Kevin Sinfield: 'Too soon' for Yorkshire Carnegie union debut

Kevin Sinfield
Kevin Sinfield captained Leeds to a record seven Super League titles

Former England rugby league captain Kevin Sinfield says it is "probably too soon" for him to make his union debut after joining Yorkshire Carnegie on an 18-month deal.

The 35-year-old stand-off finished his league career less than a month ago - in Leeds Rhinos' treble-securing Super League Grand Final win against Wigan.

He has already begun training with the Championship union outfit.

"I'd love a run, but maybe it's a bit early," Sinfield told BBC Radio Leeds.

"Out of respect for the team, and the two lads with the [number 10] shirt it's probably the right thing that I didn't, given I've had a week's training."

Sinfield added that if coach Bryan Redpath said he could play 20 minutes of a match he would "snap his hand off".

The comparison with other 'code-switchers'

Sam Burgess
Sam Burgess has been linked with a return to rugby league with Leeds Rhinos

As Sinfield comes into union with enthusiasm and hunger, there is speculation surrounding fellow code convert Sam Burgess and his future in the 15-man game.

While Sinfield is at the tail end of a glittering career for club and country, Burgess is at a crossroads, as brother Thomas acknowledged in a BBC Sport interview.

Burgess, 26, was controversially picked as a centre for England during the recent World Cup after switching codes in 2014.

There have been several reports about him being lured back to the 13-a-side code.

"Other league players who made the switch, they all take differing times," Sinfield said.

"Me and Sam are very different, and I think he's done extremely well.

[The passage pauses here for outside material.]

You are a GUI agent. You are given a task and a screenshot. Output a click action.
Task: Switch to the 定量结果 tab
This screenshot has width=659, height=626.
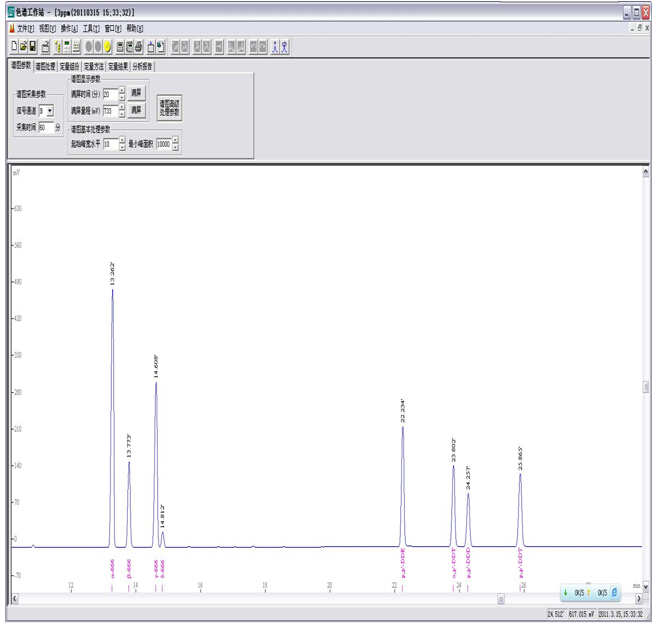click(x=118, y=67)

To play in a World Cup after 12 months is remarkable, and Sam will do what's right for him.

"I know there's a lot of speculation, I think if he were to join any Super League club it would only be the Rhinos, but I'm aware of the interest from the NRL, particularly South Sydney, a place that's close to his heart - we'll see what happens.

"Whether he decides to stay or not, he'll show everyone what a fantastic rugby player he is."

New challenges

Jamie Peacock, Kevin Sinfield and Kylie Leuluai
Sinfield (centre) bowed out along with Jamie Peacock and Kylie Leuluai

The challenge for Sinfield is adapting to new surroundings, a new group of team-mates and a new code of rugby which has unfamiliar nuances.

Though he is a fan of union, he has spent all of his 21 years at Leeds in the 13-man game.

Sinfield says the most difficult thing is "a combination of walking into the new dressing room, I've not done it since I was 13, as you're never quite sure if you'll be accepted, and then trying to build some of the friendships you need to go out on the field".

"Building trust and honesty takes a period of time," he added.

"I'm trying to make up for time with lads who have 15 or 20 years. Everybody's aware I'll make mistakes and get things wrong, but hopefully the positives I'll bring will outweigh the negatives.

"The two 10s Joel [Hodgson] and Harry [Leonard] spend a lot of time with me, they've been fantastic with me, at the moment they've got the shirts and are playing brilliantly."

Recharged and ready

Much like Burgess' arrival at Bath last season, Sinfield has gone straight from the rigours of a Super League season into a union campaign.

And it was not just any league season, but one that ended with the Challenge Cup, League Leaders' Shield and the Super League title all secured in style by the Rhinos.

"The finish we had rejuvenated me, we won three trophies, the last three weeks of the season were incredible," Sinfield added.

"To finish with that I then had a week away in the sunshine and rest with the kids, and a change is as good as a rest.

"I'm ready to get cracking, it's very different but that doesn't mean it's not fun or I'm not going to make a success of it."